“A statement on the political responsibility of the critic: the critic must attempt to fully realize, and take responsibility for, the unspoken, unrepresented pasts that haunt the historical present.”
― Homi K. Bhabha, The Location of Culture
“Knowledge rooted in experience shapes what we value and as a consequence how we know what we know as well as how we use what we know.”
― bell hooks, Teaching Critical Thinking: Practical Wisdom
“Beware of crossing your arms in the sterile attitude of the spectator, because life is not a spectacle, because a a sea of sorrows is not a proscenium, because a man who screams is not a dancing bear.”
― Aimé Césaire
KEEP SCROLLING DOWN FOR SHORT AND LONG EXPLANATIONS

IN SHORT:
UPRIGHT: Positive omens and useful alignment with chance. A new season or chapter. Acceleration towards a perceived destiny. Life-altering events.
REVERSED: Aversion to change and self-awareness. Beware spiritual bypassing. Stagnation and the need to break deep-seated cycles. Bring skeletons out of the closet. What goes around, comes around.

Stored data:
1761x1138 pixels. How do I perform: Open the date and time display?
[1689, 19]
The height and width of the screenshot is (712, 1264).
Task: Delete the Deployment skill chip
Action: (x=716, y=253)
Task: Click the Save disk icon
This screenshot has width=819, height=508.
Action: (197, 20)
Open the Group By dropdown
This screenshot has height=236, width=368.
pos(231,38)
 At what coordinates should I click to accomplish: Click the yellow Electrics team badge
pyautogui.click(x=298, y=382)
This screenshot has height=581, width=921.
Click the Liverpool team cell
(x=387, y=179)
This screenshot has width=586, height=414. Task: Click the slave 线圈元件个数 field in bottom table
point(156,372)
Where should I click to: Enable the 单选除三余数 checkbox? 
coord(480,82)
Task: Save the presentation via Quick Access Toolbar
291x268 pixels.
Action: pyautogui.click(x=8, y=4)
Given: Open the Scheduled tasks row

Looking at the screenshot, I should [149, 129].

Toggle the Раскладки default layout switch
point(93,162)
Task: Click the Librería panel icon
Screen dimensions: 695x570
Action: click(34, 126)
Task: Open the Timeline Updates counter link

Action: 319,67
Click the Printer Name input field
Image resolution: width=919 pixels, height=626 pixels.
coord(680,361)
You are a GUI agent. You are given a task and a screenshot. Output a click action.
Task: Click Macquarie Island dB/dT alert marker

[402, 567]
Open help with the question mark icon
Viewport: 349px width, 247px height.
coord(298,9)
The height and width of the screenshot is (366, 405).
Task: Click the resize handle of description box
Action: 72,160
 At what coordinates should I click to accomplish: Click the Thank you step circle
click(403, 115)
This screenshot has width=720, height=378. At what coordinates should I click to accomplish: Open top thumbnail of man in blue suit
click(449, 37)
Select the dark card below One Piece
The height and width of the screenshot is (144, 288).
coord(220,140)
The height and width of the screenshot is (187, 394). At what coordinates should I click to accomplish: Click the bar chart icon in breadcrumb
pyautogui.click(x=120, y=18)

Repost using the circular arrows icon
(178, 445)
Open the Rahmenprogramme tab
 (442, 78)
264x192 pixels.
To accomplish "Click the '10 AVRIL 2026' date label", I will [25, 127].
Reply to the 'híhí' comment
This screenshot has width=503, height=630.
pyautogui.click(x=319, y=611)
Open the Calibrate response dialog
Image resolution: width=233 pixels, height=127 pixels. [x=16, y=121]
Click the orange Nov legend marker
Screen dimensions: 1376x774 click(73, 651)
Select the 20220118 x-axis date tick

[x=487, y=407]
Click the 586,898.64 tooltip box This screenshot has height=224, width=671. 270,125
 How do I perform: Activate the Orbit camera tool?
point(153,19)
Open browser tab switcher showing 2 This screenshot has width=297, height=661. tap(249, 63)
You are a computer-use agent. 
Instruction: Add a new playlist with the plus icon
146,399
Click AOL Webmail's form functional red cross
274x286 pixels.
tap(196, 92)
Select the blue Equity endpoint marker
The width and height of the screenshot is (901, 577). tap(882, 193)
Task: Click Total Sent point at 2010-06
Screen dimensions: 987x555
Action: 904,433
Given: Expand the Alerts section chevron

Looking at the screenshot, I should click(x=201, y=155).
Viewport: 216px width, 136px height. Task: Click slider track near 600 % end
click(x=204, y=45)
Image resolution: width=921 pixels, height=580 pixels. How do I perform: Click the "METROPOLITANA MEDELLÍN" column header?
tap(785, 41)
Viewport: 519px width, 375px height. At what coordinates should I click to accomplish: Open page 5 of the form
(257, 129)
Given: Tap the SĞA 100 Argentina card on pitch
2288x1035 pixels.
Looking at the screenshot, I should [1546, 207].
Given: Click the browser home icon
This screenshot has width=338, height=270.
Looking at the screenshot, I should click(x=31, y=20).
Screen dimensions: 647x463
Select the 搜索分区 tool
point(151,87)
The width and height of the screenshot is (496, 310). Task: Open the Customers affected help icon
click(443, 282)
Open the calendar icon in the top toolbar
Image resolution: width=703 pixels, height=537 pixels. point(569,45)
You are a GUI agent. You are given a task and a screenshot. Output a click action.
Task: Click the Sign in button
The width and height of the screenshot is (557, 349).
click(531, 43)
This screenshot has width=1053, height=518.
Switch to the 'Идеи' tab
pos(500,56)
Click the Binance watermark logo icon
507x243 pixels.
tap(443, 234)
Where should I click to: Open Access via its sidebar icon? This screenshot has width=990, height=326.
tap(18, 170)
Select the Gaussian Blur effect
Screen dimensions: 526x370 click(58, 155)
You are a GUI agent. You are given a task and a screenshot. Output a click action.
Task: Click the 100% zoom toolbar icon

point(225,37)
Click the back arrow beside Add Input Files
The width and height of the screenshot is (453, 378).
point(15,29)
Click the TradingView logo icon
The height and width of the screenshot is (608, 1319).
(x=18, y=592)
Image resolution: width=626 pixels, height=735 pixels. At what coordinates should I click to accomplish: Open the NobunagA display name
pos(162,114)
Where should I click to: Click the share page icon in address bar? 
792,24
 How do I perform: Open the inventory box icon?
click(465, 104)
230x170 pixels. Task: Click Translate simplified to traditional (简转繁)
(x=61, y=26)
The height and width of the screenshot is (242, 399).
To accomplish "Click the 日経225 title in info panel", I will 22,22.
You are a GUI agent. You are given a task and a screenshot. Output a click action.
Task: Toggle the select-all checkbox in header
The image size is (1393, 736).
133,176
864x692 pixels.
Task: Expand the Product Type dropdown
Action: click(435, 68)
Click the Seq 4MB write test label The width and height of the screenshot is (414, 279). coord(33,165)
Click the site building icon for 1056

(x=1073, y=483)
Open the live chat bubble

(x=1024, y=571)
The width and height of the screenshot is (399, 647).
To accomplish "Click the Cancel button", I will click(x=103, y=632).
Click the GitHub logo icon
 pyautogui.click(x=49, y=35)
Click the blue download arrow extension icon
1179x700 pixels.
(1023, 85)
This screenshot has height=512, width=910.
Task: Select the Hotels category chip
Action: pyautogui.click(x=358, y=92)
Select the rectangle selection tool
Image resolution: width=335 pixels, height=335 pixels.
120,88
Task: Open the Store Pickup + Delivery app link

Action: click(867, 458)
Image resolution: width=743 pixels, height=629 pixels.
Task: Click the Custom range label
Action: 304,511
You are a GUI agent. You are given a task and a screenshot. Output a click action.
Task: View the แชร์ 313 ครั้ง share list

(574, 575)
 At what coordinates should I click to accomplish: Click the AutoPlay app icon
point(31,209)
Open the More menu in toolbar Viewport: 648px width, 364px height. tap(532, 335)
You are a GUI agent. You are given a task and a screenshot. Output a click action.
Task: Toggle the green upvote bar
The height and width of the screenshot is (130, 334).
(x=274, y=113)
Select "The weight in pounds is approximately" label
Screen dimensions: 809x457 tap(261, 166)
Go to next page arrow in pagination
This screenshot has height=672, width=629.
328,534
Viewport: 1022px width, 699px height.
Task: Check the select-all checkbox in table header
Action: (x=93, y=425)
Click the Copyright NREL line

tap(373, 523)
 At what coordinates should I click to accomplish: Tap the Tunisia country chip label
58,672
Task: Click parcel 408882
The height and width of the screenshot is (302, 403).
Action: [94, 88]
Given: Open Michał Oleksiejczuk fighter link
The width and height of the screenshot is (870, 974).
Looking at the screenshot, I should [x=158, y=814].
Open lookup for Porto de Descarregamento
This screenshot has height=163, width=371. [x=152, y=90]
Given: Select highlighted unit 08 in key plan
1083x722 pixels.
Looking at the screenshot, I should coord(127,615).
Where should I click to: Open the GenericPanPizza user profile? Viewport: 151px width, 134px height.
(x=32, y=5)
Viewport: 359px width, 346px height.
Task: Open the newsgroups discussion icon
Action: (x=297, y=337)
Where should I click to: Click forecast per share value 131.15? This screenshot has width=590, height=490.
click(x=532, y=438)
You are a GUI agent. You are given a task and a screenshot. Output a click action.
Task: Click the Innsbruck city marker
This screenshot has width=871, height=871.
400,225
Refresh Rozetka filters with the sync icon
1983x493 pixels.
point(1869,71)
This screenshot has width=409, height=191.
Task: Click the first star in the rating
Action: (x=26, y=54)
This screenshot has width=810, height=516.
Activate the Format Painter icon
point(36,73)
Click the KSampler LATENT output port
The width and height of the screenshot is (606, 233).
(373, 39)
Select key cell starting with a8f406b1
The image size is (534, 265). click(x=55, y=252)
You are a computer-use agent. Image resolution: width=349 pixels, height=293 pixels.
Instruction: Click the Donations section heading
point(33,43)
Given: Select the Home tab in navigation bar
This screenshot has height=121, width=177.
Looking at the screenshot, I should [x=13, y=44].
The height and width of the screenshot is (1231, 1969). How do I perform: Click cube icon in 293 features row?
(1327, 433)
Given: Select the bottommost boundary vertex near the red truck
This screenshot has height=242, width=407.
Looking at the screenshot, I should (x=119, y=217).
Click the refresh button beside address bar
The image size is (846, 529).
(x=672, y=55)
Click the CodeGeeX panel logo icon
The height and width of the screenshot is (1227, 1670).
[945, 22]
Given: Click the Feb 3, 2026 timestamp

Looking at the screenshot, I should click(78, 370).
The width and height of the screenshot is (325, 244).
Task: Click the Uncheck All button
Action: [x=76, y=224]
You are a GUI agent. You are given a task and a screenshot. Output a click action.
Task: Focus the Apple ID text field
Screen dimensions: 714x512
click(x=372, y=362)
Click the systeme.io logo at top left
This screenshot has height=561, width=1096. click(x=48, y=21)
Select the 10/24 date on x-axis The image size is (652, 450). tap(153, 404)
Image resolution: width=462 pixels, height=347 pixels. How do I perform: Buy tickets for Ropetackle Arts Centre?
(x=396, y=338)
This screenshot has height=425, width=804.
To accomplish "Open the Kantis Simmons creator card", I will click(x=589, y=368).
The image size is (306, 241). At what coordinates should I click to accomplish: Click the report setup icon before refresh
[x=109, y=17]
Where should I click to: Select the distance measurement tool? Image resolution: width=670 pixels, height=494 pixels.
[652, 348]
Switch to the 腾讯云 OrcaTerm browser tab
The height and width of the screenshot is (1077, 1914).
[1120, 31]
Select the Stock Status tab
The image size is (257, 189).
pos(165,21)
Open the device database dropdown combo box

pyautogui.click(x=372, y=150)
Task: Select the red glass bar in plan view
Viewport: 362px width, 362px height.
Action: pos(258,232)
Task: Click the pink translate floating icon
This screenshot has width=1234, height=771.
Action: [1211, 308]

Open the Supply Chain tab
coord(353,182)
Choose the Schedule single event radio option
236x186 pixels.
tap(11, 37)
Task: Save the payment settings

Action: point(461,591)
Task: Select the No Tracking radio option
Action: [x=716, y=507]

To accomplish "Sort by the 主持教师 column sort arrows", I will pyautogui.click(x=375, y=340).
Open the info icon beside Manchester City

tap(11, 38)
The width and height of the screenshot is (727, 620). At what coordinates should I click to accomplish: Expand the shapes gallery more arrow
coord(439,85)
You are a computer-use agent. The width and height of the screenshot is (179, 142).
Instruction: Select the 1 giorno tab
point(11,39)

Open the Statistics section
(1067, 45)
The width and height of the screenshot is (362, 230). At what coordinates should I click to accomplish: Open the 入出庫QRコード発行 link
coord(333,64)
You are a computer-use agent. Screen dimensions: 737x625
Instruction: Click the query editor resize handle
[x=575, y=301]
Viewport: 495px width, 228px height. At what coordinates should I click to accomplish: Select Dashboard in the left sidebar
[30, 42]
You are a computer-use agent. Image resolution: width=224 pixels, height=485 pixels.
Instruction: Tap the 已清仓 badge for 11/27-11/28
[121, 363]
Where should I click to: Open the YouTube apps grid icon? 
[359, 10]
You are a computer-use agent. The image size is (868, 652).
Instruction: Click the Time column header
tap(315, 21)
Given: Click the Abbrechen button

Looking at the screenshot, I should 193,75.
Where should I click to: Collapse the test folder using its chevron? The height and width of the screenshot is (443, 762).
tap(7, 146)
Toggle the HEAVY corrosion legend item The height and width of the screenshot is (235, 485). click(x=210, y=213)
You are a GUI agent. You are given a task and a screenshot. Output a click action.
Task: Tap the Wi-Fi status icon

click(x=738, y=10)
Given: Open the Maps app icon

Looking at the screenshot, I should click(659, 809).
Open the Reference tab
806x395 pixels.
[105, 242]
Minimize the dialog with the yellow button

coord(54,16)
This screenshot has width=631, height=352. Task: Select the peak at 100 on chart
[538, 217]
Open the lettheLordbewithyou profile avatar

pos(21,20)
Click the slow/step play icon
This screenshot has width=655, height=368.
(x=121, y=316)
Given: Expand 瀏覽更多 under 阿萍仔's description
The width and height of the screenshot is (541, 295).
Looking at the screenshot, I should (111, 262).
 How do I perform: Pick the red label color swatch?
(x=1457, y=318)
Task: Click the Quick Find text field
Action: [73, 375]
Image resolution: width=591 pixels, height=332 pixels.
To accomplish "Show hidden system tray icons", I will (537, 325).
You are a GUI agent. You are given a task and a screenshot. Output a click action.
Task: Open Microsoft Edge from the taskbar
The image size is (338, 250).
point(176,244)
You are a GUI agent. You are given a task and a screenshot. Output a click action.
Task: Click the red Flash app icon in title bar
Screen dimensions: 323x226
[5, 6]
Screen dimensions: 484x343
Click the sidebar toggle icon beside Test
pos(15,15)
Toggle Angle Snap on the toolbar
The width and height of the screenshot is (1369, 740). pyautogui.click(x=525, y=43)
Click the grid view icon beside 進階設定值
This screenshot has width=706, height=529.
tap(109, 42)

◆ Set of tasks:
1. Name every person quoted on the page of quotes and card meanings.
2. According to the page of quotes and card meanings, which book does the bell hooks quote come from?
3. From the page of quotes and card meanings, extract the stretch from "REVERSED: Aversion to" through "around, comes around.".

◆ Solutions to the exercise:
1. Homi K. Bhabha, bell hooks, Aimé Césaire

2. Teaching Critical Thinking: Practical Wisdom

3.
REVERSED: Aversion to change and self-awareness. Beware spiritual bypassing. Stagnation and the need to break deep-seated cycles. Bring skeletons out of the closet. What goes around, comes around.